THE PROBLEM - Go through the entries and copy every line that has the string "Given" in it.

SOURCE DATA -
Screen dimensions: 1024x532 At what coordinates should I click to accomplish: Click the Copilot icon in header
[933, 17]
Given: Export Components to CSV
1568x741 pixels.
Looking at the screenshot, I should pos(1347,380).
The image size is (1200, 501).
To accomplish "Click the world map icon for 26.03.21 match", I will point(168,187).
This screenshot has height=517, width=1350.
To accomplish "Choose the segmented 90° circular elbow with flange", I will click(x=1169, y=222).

==

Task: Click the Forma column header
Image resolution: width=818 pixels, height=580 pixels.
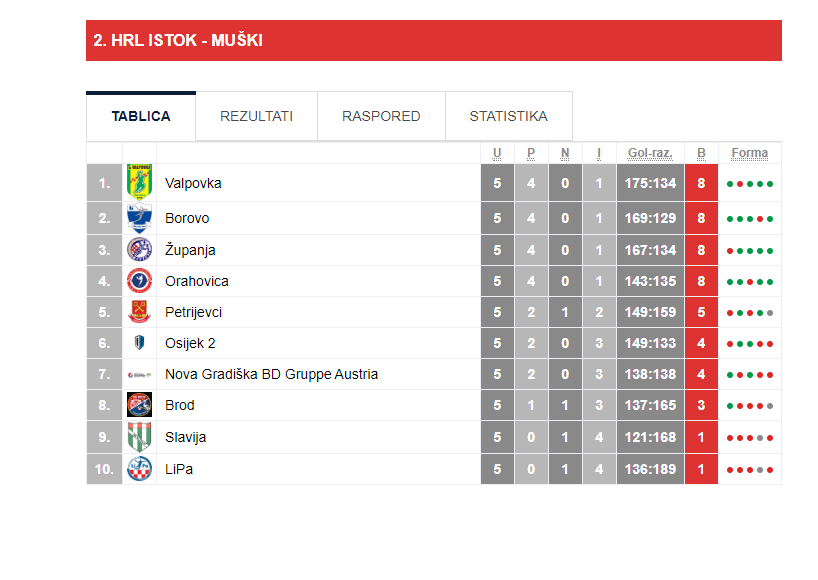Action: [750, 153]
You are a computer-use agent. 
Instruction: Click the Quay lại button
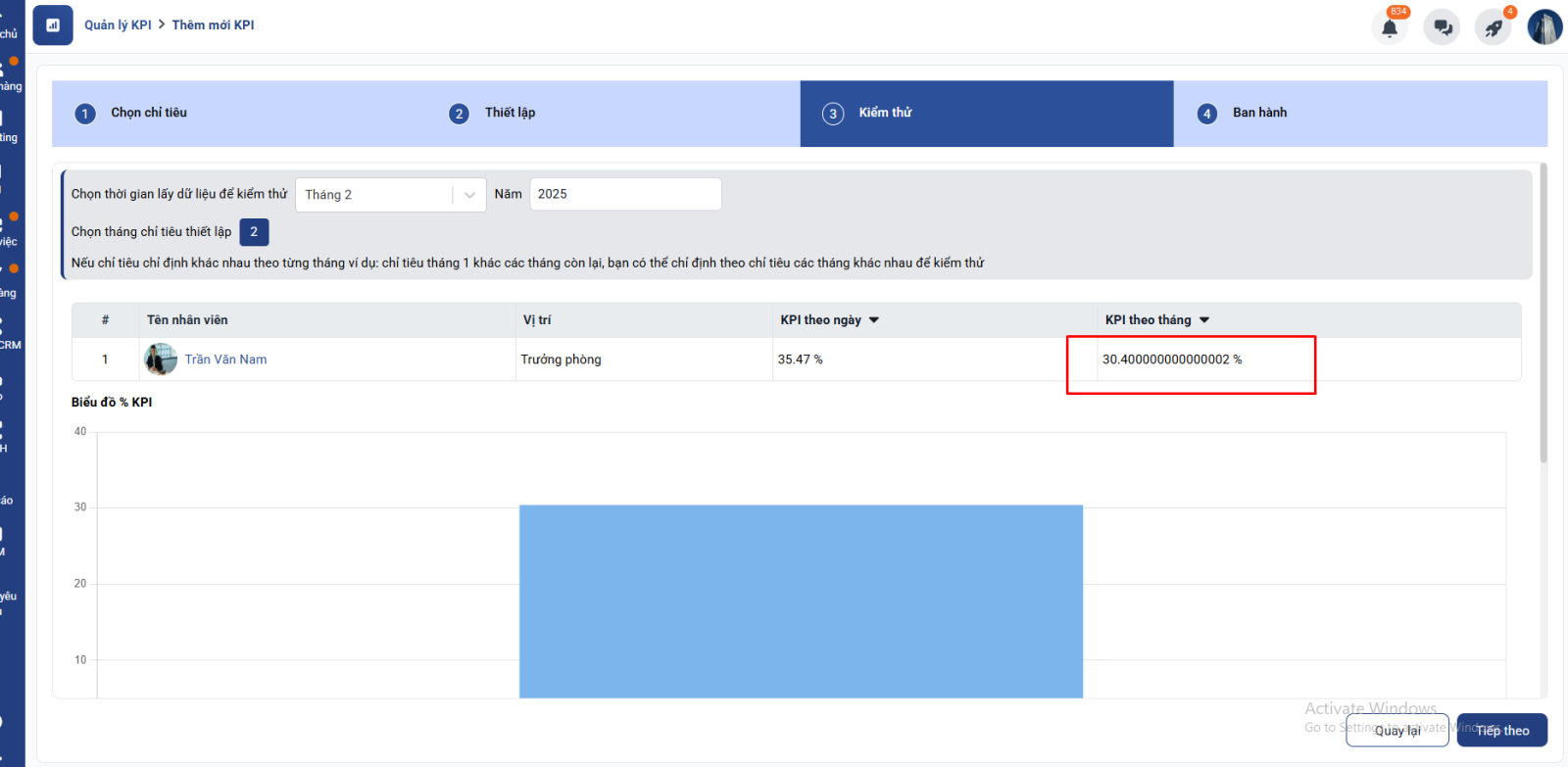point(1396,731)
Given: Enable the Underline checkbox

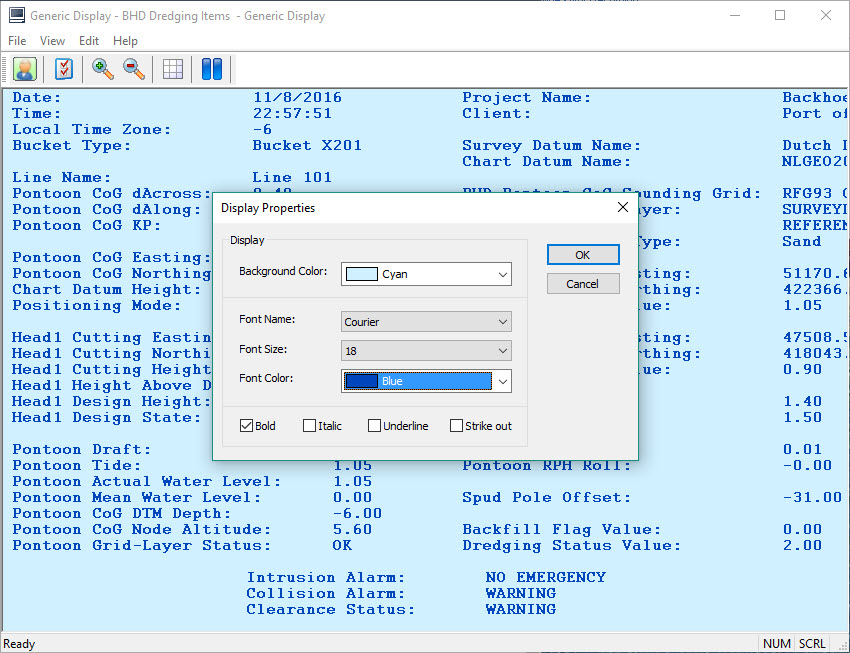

...

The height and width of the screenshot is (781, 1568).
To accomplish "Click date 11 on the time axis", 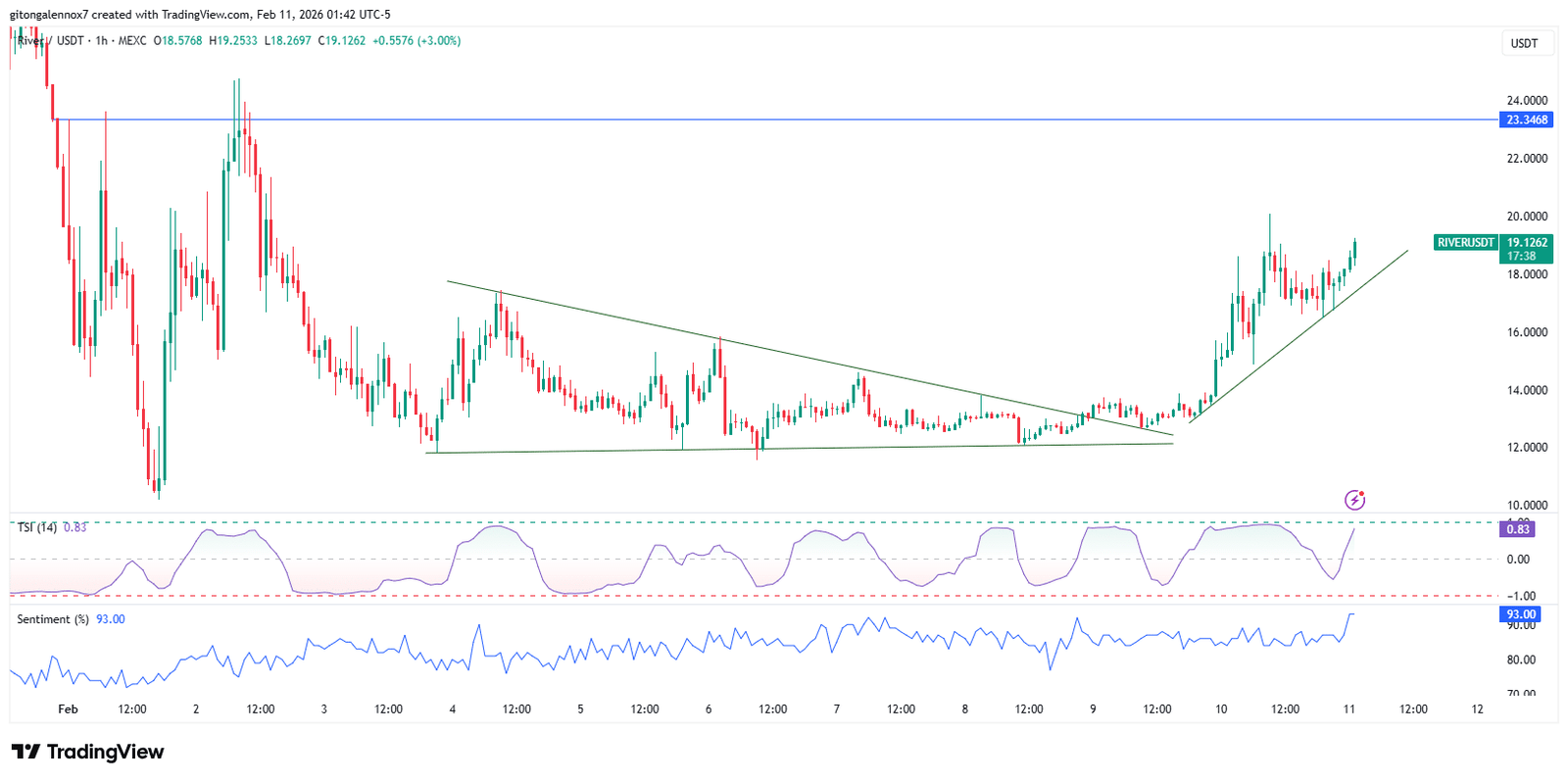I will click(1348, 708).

OUTPUT -
Given: Export Components to CSV
Given: Enable the Underline checkbox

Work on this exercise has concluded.